When tasked with mapping at the outset of the unit, students will likely create maps with inconsistent scale. Reflecting on these novice maps in class discussion will serve to provide context for deriving the meaning of and necessity for scale in their drawings as the unit progresses. Further, as the year advances, students will find themselves drawing conclusions that will not only help them understand new information but also compel them to critique and revise their previous work when presented with new information. Students may notice patterns for solving more advanced problems outside of the prescribed order of the scope and sequence. This occurs because in promoting sense making, idea expression is encouraged. In these instances, “it is our responsibility as educators to structure, highlight, and bolster these opportunities, making explicit the many different ways that mathematical ideas are communicated, rather than acting as “the keepers’” or “the givers” of language.”7
Maps created in the Touchstone Atlas unit will be used to create a touchstone for connections in future 7th grade units to shift from focusing on culminating the unit with a single capstone. The term capstone implies that the job has been completed and marks a crowning achievement. Meanwhile, a touchstone provides a reference opportunity by which to test or investigate something new. Rather than placing a capstone on a unit and moving on to the next seemingly unconnected unit, students will build a touchstone by creating a portfolio of maps, or a touchstone atlas which encourages its own revisiting and unpacking when students are presented with new types of problems to solve. Students will be encouraged to consider how their previous experience can help them make sense of patterns in new problem types, demonstrating learning transfer by applying acquired skills appropriately while also remaining open to considering new ways of navigating unfamiliar terrain.

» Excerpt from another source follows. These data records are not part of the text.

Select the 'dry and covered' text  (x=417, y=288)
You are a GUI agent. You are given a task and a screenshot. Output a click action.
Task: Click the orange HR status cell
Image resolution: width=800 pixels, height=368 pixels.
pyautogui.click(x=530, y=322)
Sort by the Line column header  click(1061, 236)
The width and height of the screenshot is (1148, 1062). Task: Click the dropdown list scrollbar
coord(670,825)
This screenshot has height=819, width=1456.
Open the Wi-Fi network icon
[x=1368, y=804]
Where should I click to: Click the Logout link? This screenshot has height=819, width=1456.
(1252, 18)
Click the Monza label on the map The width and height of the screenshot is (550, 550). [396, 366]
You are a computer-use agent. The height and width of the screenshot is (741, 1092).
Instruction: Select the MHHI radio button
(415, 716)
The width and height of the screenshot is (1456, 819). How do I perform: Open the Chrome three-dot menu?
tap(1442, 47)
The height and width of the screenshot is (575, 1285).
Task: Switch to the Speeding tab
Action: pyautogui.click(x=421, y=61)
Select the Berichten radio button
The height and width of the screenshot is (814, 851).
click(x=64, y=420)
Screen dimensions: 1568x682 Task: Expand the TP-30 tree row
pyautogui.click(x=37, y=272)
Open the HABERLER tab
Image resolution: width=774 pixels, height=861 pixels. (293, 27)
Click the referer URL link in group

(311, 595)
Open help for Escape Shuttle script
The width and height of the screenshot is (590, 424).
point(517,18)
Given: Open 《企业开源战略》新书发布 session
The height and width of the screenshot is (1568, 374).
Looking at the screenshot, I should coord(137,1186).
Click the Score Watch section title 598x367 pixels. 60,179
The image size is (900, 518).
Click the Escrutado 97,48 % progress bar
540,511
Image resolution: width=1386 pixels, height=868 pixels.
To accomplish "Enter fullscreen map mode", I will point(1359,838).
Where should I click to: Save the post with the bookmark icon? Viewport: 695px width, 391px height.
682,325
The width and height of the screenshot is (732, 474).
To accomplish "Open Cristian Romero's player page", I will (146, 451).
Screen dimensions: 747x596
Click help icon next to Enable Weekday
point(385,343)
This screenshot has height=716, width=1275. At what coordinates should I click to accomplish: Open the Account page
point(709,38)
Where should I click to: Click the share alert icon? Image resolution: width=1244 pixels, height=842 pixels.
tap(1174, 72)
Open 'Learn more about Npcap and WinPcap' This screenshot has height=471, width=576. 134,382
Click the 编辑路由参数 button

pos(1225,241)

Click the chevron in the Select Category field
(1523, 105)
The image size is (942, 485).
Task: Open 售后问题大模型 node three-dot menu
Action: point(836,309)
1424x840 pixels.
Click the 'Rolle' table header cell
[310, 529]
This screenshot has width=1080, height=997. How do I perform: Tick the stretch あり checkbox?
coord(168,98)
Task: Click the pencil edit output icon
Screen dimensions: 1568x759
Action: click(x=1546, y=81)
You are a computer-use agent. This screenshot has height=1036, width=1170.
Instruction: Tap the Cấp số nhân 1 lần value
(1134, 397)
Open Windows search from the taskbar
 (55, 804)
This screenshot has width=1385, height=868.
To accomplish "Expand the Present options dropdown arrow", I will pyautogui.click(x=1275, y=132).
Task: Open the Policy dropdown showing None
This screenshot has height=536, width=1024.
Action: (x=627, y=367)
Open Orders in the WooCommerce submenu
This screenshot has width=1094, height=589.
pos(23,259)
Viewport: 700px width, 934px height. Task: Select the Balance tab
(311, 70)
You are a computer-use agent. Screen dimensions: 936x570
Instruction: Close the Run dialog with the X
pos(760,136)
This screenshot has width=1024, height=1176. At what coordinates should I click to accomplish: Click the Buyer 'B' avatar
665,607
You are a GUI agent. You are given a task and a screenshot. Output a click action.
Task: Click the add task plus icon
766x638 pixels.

The goal of the Touchstone Atlas to preview and ground the major work of the 7th grade curriculum is lofty but necessary. Students need opportunities to connect with material in various ways in order to experience the level of transfer required to perform on assessment items requiring them to apply multiple skills and concepts at once. In the 2024-2025 school year, 85% of students enrolled in my 7th grade math class scored in the two or more grade levels below band, with 72% of students placing in three or more grade levels below band on the beginning-of-the-year diagnostic. Many of them enter the class having never been told that they have demonstrated mastery on an exam, so aiming for conquest in math is not a natural inclination—people tend to conquer things when power is within reasonable reach. Building a touchstone atlas is an aim to put a means of connection and learning transfer in reach for all students despite their incoming placement level. Learning transfer requires students to remain engaged and connected with content instead of separating content into ‘can master’ and ‘cannot master’ categories. When the goal shifts from conquering step-by-step procedures to connecting with and remaining curious about content, students develop critical thinking skills that transfer.